Suddenly, I blacked out, feeling the cold of my own skin take over the shape of what I could only  assume to be my conscious.
     "Ah, Tayas, was it?"
     I stared down at the figures that began to appear in the dark. A doctor, and a younger me.
     "Y-yeah," younger me stuttered. "That's me."
     "Your son is healthy and can leave in two days time," the doctor answered. "Your wife, on the other hand continues to worsen."
     Right. I remembered this.
     "What can I do?" I mouthed at eh memory where my expression had gone grim with the sudden, yet known news.
     "We can perform the surgery. It'll do damage to her. Her emotions will seem dull, she might try starting arguments, and she may forget things about you or her family. But she'll live."
     "Acki can't live without a mother."
     "I understand that this is a weight you're carrying. I, too, had a family member succumb to this, but she was conscious to tell us to pull the plug."
     "She's my wife, Doctor Lantilik." I watched myself stand there with my fists clenched at the idea of being without her. Which, even now, I felt that same anger and emptiness. "I have to keep her alive. I have to-"
     The doctor put a hand on my (his) shoulder. "We'll do what we can."
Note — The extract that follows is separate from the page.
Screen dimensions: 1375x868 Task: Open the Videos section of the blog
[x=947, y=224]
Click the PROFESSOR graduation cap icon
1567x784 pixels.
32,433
     How had I not realized it? This was before the world had turned chaotic and full of infected, but Rentie had the early version of whatever the blackened void of that monster became. As far as I knew, Arizona, D.C, and a few scattered states were the only ones that allowed such a surgery. It changed people, the way they thought and processed.
     "Tayas!"
     I snapped back to the plane, and I pushed Nasekin off of me. I had to save Kaiglanr.
     "Tayas, where are you-"
     I stared at Nashi. "I have to go. I'll be right back."
     "Wait!"
     I ran out of the plane and through the crowd of infected. My hands and my arms were beginning to grow rapidly black with infection, but I had no desire to care about that. Why did I want to save Kaiglanr knowing he took the life from Acki's eyes without hesitating to? I knew in my heard I should have been angry. I should have left him there. Something in my body, the strange instinct that also threatened me when Rentie was dying, was telling me to save him.
     "Tayas, are you sure about this?"
     Rentie stood there with her arms crossed in front of me. I felt the darkness at my throat now. It was taking me over, but I had to persist.
     "More than anything," I gasped, pushing through her.
     She appeared again, only this time she loosened her stance. "Do you think there's a way to save Acki?"
     I saw Kaiglanr crouching down with the white soul against his chest. The darkness took over my face entirely. A monster, but I was conscious.
​​​​​​​     "I will do what I can," I replied.